United States: Nutter Bank Report, July 2013

The Nutter Bank Report is a monthly electronic publication of the firm's Banking and Financial Services Group and contains regulatory and legal updates with expert commentary from our banking attorneys.


  1. Federal Banking Agencies Approve New Regulatory Capital Rules
  2. CFPB Amends Qualified Mortgage and Mortgage Servicing Rules
  3. Banking Agencies Propose Exemptions to Higher Priced Mortgage Rules
  4. Massachusetts Enacts Changes to the UCC Affecting Secured Transactions
  5. Other Developments: Supplementary Leverage Buffer, and Stress Testing

1. Federal Banking Agencies Approve New Regulatory Capital Rules

The Federal Reserve, OCC and FDIC have approved final rules to implement a new regulatory capital framework that incorporates the most recent regulatory capital reforms developed by the Basel Committee on Banking Supervision ("Basel III") and certain changes required by the Dodd-Frank Wall Street Reform and Consumer Protection Act (the "Dodd-Frank Act"). The new regulatory capital framework will apply to all U.S. banks and thrifts, and all top-tier U.S. bank holding companies and savings and loan holding companies ("SLHCs"), other than certain SLHCs that are substantially engaged in insurance underwriting or commercial activities (all such banks, thrifts, bank holding companies and SLHCs together are referred to as "banking organizations"). The new framework imposes on all banking organizations a new minimum common equity tier 1 capital requirement, a capital conservation buffer requirement, an increase in the minimum tier 1 capital requirement, changes to the capital elements that constitute tier 1 and tier 2 capital, and changes to the methodologies for determining risk-weighted assets. The agencies have also approved amendments to the prompt corrective action ("PCA") rules to incorporate the changes to the regulatory capital framework. For a complete summary of the new regulatory capital rules, please see our Client Advisory here.
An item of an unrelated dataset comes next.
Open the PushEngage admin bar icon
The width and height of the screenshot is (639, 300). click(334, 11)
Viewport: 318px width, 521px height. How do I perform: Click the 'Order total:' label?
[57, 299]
Nutter Notes: The final rules issued by the Federal Reserve on July 2 and the OCC on July 9 consolidate three separate notices of proposed rulemaking that the OCC, Federal Reserve and FDIC published jointly on August 30, 2012. The Federal Reserve's and the OCC's final rules codify the agencies' regulatory capital framework, which have previously resided in various appendices to their respective regulations, into an integrated regulation. On July 9, the FDIC adopted the three notices of proposed rulemaking that the banking agencies proposed last year as an interim final rule, with revisions that make the FDIC's interim final rule identical in substance to the final rules issued by the Federal Reserve and the OCC. The FDIC said that the measure allows it to implement the new regulatory capital framework in concert with the Federal Reserve and the OCC while considering the interactions between the revised risk-based capital regulations and a separate interagency proposal issued on July 9 that would require the largest and most systemically significant banking organizations to maintain a tier 1 capital leverage buffer of at least 2% above the new minimum supplementary leverage ratio.

2. CFPB Amends Qualified Mortgage and Mortgage Servicing Rules

The CFPB has adopted amendments to its ability-to-repay rule that change certain factors used to determine a consumer's debt-to-income ("DTI") ratio and clarify the temporary eligibility standards for certain qualified mortgages. The amendments released on July 10 also provide clarification of provisions in the CFPB's mortgage servicing rules related to preemption of state law and certain exemptions for small servicers. The definition of qualified mortgage under the ability-to-repay rule requires a creditor to satisfy statutory underwriting criteria, including a requirement that the creditor confirm that the consumer has a total DTI that is less than or equal to 43%. To determine whether the consumer meets the DTI requirement, a creditor must determine, among other things, whether the income used in the calculation of DTI is stable. The amendments eliminate requirements that a creditor determine the "probability of continued employment" by considering a consumer's "qualifications for the position" and "previous training and education" for purposes of the income stability analysis. The amendments also provide clarification on the calculation of various sources of income used in the DTI analysis, including overtime, bonuses, Social Security income, trust income and rental income. The amendments become effective when the ability-to-repay rule becomes effective on January 10, 2014.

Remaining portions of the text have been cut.